_Requirement_
Please say how many lines in the records below contain the word "computer", giving the number alone.

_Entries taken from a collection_

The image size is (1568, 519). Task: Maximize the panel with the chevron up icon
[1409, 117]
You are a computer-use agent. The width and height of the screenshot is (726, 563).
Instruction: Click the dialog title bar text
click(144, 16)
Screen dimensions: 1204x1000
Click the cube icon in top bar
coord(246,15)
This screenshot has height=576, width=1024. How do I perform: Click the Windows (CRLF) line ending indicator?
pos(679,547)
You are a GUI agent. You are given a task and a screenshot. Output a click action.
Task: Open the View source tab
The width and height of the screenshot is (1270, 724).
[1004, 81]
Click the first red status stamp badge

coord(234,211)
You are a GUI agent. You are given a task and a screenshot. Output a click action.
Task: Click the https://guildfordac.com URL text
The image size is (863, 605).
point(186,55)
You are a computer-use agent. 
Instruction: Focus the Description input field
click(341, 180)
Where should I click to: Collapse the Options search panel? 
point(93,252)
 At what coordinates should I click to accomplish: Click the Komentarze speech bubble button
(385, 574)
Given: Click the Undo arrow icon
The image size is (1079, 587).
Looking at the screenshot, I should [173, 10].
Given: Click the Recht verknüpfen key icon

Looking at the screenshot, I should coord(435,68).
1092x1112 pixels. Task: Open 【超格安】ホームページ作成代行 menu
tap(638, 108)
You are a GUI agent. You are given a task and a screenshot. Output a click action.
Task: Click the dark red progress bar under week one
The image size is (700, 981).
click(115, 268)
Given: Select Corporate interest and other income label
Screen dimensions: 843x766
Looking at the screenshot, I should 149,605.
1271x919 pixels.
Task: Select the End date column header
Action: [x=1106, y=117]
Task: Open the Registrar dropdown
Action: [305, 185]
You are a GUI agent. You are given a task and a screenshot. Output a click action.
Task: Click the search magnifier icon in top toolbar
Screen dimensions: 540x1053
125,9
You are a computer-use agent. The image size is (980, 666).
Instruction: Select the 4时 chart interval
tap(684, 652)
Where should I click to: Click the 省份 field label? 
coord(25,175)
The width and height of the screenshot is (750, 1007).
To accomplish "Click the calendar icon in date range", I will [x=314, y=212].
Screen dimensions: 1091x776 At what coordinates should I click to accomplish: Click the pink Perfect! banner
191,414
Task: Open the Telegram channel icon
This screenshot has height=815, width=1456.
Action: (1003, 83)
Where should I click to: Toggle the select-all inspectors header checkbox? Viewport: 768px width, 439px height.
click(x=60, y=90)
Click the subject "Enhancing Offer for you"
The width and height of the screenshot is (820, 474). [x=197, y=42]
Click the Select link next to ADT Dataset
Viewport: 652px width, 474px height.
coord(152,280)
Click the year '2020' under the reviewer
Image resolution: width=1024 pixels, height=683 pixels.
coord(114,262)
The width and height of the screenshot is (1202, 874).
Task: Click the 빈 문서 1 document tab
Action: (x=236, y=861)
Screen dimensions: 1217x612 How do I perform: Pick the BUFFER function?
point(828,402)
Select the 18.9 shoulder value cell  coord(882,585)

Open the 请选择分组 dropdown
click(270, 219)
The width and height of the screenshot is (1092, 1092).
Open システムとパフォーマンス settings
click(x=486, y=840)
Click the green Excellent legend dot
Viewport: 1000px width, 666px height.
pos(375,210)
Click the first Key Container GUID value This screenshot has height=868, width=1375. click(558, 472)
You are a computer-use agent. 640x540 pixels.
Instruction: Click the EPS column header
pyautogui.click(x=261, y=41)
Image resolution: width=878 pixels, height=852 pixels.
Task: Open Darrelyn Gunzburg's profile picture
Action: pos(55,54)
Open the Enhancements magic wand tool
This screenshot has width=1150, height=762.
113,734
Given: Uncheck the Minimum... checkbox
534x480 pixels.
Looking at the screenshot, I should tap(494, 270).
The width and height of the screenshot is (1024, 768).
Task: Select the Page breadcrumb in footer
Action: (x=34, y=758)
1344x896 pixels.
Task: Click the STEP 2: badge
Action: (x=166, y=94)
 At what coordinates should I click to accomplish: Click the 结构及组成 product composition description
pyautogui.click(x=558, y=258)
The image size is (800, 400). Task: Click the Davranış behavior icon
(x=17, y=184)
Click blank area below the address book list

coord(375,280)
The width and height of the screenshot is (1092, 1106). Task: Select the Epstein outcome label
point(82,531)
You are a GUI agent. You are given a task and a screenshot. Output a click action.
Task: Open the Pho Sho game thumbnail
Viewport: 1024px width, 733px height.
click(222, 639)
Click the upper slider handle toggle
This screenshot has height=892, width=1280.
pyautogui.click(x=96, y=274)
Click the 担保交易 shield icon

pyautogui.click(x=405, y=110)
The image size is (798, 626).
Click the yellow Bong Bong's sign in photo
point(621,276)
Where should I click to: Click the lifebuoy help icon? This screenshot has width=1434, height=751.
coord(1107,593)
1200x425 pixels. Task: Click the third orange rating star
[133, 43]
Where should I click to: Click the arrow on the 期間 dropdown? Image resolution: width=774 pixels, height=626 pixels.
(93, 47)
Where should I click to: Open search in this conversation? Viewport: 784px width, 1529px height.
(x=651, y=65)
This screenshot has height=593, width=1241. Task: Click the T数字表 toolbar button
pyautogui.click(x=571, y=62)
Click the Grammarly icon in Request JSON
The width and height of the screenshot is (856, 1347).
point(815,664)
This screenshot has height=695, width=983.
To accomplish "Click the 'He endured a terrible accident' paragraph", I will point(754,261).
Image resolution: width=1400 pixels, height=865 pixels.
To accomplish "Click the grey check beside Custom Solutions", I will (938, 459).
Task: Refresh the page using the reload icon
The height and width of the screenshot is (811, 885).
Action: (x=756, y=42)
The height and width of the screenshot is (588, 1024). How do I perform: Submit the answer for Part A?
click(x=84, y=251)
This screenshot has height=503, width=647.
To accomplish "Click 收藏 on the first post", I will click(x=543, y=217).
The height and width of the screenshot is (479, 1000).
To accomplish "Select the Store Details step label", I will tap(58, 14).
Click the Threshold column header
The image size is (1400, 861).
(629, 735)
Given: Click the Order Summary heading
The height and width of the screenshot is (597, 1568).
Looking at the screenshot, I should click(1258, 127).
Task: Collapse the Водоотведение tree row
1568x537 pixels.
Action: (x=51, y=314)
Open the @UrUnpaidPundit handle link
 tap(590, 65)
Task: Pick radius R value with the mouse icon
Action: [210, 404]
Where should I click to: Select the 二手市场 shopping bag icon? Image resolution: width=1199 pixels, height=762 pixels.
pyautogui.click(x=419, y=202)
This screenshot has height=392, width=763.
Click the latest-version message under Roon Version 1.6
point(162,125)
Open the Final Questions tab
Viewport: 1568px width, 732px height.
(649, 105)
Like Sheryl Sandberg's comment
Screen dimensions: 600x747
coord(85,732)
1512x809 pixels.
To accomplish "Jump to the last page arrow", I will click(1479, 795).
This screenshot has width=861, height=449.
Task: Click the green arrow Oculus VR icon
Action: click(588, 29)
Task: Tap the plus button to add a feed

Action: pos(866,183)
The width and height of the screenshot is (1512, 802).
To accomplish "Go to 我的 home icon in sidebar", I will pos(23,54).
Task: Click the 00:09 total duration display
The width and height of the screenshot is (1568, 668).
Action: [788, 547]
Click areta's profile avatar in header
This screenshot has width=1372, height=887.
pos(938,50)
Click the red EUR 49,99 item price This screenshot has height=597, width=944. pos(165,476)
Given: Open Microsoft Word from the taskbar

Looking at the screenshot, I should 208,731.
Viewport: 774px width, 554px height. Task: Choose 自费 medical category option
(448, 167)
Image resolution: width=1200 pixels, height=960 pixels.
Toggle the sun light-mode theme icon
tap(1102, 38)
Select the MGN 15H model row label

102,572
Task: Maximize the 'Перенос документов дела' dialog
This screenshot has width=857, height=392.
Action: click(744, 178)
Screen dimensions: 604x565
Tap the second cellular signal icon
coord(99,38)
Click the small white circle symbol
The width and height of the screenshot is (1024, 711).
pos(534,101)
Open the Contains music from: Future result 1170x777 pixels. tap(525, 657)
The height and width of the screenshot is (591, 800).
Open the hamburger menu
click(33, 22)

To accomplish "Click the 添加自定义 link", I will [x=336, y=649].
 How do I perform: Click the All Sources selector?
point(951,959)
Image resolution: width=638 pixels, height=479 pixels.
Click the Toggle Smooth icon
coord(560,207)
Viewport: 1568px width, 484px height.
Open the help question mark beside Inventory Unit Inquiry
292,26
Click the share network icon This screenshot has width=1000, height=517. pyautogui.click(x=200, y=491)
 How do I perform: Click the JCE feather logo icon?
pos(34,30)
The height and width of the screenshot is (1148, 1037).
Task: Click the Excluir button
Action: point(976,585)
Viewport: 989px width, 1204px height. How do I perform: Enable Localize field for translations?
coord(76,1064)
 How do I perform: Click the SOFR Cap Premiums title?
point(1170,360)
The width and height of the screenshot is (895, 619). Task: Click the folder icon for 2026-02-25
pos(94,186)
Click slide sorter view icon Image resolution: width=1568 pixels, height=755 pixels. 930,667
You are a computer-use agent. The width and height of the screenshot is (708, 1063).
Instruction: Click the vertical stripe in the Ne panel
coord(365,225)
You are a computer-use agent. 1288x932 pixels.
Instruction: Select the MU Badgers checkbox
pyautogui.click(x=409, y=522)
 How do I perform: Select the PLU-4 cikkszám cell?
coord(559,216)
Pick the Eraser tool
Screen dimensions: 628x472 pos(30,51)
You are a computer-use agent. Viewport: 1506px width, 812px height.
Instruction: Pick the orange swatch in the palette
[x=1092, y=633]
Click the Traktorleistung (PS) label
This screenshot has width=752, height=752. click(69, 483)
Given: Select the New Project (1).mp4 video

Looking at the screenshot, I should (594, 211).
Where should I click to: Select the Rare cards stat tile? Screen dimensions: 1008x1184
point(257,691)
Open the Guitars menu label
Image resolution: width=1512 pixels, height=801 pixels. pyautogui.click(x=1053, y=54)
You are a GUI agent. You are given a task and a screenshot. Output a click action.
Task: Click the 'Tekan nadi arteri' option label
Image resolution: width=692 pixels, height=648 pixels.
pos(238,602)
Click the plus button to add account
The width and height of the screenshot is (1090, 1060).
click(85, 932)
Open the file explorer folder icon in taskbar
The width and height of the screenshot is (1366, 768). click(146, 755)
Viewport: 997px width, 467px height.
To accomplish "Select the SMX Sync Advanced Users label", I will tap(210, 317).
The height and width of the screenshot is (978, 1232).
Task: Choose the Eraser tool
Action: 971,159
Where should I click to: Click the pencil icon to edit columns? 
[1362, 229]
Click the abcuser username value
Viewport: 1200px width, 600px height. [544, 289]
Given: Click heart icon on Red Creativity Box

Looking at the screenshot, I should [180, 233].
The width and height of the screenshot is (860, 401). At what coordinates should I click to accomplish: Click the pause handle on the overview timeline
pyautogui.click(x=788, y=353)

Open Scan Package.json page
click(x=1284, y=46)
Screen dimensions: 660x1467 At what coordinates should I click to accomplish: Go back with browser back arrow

_Written response_
7